Russell stood out. Tall and lean, he had the quiet posture of someone who had spent time thinking deeply. A mergers and acquisitions veteran turned executive coach, he had the clarity of Wall Street and the soul of a monk. Our conversation flowed easily, as if we’d known each other across lifetimes. That afternoon was the beginning of a series of conversations that would become my informal apprenticeship in navigating pain, loss, and rediscovery.
Russell had spent years immersed in both Eastern and Western philosophy, threading together the teachings of the Bhagavad Gita, the Tao Te Ching, and Jungian psychology. But it was his simple, embodied presence that made him extraordinary. He didn’t offer advice in bullet points or try to “fix” me. He listened. He was grounded. He gave space.
And he shared with me the most important spiritual teaching I’ve ever received:
“The Next One Thing.”
That Next Thang
This was Russell’s mantra, though it echoed ancient traditions. It was a mindfulness practice rooted in Buddhist awareness: to focus exclusively on the one thing that’s right in front of you. Not five steps ahead. Not the regrets in the rearview mirror. But this moment. Right here. Right now.
Whether it was sipping coffee, folding laundry, or grieving an old identity, “The Next One Thing” was a way of retraining the mind to presence. It was like Zen, but in sneakers. Like a koan wrapped in the rhythm of everyday life.
Through this lens, I began to rebuild. Not all at once, but one breath, one act, one lesson at a time. Russell reminded me of Phil Jackson, the legendary NBA coach and spiritual explorer whose book Sacred Hoops shaped my early understanding of leadership and consciousness. Jackson too practiced Zen, weaving meditation into the fierce hustle of professional basketball.
Both men understood something essential: To live fully is to be fully here.
The Spiritual Role of Teachers
In the Bhagavad Gita, the warrior Arjuna is paralyzed by doubt before a great battle. His charioteer, Krishna, is not merely a driver but a spiritual teacher, guiding him through the fog of confusion. Krishna’s role is to awaken Arjuna to dharma—right action through awareness and detachment.
The Tao Te Ching, meanwhile, says:
“The sage teaches without words, and acts without doing.”
A true teacher doesn’t impose. They illuminate. They live in such a way that their presence itself becomes the lesson.
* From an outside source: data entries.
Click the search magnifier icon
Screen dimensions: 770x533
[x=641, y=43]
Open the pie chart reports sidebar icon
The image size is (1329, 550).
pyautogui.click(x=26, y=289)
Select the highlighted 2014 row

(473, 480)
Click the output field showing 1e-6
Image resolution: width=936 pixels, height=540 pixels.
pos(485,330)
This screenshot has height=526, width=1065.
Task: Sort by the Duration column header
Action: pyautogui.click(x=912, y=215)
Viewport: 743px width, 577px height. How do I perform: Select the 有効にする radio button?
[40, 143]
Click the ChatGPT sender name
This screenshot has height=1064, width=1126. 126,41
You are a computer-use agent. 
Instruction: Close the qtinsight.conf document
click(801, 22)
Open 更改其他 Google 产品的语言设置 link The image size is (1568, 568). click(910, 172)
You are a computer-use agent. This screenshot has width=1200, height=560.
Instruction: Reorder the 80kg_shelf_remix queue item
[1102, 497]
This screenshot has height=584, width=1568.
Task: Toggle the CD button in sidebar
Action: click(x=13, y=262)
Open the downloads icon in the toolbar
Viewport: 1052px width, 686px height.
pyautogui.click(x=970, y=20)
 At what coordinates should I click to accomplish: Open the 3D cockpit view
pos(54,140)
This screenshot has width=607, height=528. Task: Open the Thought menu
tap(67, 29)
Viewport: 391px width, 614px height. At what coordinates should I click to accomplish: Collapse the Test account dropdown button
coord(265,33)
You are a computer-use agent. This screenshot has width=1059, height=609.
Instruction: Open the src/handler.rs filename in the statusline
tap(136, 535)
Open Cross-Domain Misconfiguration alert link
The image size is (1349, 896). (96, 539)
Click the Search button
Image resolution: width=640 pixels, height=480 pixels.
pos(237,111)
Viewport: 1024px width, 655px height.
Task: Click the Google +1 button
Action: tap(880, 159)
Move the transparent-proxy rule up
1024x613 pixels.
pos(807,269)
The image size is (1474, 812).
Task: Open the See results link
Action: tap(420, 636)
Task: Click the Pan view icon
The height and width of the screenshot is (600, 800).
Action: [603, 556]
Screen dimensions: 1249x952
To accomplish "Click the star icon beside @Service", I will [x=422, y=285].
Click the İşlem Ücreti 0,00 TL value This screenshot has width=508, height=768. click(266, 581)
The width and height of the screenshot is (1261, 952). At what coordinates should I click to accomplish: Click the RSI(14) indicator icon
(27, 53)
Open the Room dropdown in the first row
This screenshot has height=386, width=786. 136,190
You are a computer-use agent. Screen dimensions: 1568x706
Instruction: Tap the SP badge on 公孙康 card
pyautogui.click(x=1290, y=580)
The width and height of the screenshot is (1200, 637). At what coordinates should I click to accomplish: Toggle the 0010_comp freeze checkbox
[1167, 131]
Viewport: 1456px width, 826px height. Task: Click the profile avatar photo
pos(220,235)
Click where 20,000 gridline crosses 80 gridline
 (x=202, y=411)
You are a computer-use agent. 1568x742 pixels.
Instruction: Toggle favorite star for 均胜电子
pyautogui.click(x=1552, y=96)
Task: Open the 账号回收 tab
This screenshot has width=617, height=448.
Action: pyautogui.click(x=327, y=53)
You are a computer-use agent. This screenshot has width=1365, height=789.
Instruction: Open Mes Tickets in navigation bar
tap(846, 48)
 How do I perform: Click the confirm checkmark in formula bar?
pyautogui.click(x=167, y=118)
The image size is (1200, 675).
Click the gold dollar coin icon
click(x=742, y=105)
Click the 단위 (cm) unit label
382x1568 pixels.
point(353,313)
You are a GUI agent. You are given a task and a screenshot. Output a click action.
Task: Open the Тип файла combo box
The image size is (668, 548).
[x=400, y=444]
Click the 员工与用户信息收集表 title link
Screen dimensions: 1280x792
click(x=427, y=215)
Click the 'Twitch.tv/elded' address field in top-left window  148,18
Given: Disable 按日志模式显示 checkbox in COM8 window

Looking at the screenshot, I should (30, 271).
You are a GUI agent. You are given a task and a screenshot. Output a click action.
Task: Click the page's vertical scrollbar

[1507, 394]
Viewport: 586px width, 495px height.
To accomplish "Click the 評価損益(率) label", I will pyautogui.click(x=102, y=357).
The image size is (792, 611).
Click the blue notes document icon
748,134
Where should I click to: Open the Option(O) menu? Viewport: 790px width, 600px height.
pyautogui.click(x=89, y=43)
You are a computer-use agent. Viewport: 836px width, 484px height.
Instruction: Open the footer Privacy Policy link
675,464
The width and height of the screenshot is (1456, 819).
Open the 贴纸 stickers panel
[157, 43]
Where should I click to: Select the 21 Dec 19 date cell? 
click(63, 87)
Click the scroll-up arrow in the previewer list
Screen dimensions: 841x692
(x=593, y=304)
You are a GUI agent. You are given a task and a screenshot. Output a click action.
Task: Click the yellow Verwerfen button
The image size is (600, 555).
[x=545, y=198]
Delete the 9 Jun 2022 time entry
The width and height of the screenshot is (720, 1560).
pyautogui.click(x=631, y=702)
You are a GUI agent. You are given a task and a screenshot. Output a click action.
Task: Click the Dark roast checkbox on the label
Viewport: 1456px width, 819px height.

The I Ching, or Book of Changes, reminds us that life is not static. It is a dance of transformation, and the best teachers help us read the hexagrams of our lives, not with rigid certainty, but with attunement to flow. A good teacher, like a wise interpreter of the I Ching, doesn’t tell you what to do. They help you notice what time it is in your life—and how to move with it.
Russell didn’t give me answers. He helped me become a better student of change.
Life as the Ultimate Teacher
Russell’s guidance illuminated a broader realization: life is always teaching. Sometimes the lessons are gentle nudges. Other times, they are devastating earthquakes. A failed relationship, a lost job, a move to a new city—each can be a form of sacred curriculum.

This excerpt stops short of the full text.